If Annec exercises the purchase option it holds over Beijing Annec’s share capital pursuant to the Option Agreement, the payment of the purchase price could materially and adversely affect our financial position.
 
Under the Option Agreement, Annec has the option to purchase all of the equity interest in Beijing Annec at a price based on the circumstances of the exercise of the option as determined by the relevant parties, provided that the acquisition will not violate any PRC laws or regulations in effect. As Beijing Annec is already our contractually controlled affiliate, Annec’s exercising of the option would not bring immediate benefits to our company, and payment of the purchase price could adversely affect our financial position.
 
RISKS RELATED TO DOING BUSINESS IN CHINA
 
As substantially all of our assets are located in the PRC and all of our revenues are derived from our operations in China, changes in the political and economic policies of the PRC government could have a significant impact upon the business we may be able to conduct in the PRC and accordingly on the results of our operations and financial condition.

• PROVIDED MATERIAL:
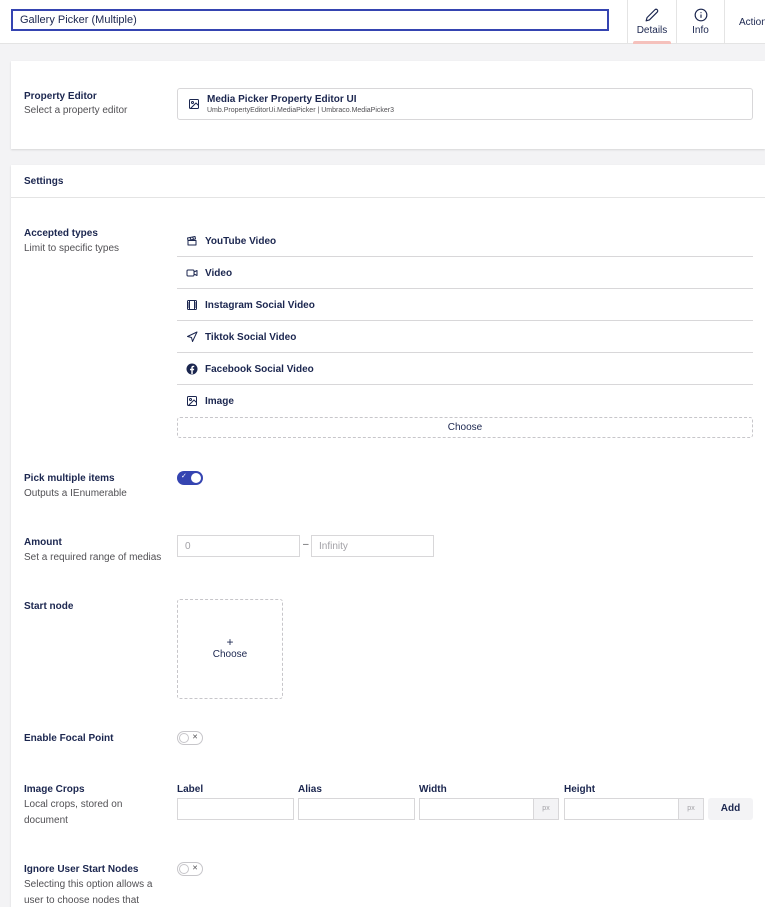 The image size is (765, 907). What do you see at coordinates (190, 738) in the screenshot?
I see `focal-point-toggle: ✕` at bounding box center [190, 738].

• TASK TO COMPLETE: Reproduce verbatim the portion of the risk-factor passage above from "If Annec exercises" up to and including "could adversely affect our financial position.".

• RESULT OF THE TASK:
If Annec exercises the purchase option it holds over Beijing Annec’s share capital pursuant to the Option Agreement, the payment of the purchase price could materially and adversely affect our financial position.
 
Under the Option Agreement, Annec has the option to purchase all of the equity interest in Beijing Annec at a price based on the circumstances of the exercise of the option as determined by the relevant parties, provided that the acquisition will not violate any PRC laws or regulations in effect. As Beijing Annec is already our contractually controlled affiliate, Annec’s exercising of the option would not bring immediate benefits to our company, and payment of the purchase price could adversely affect our financial position.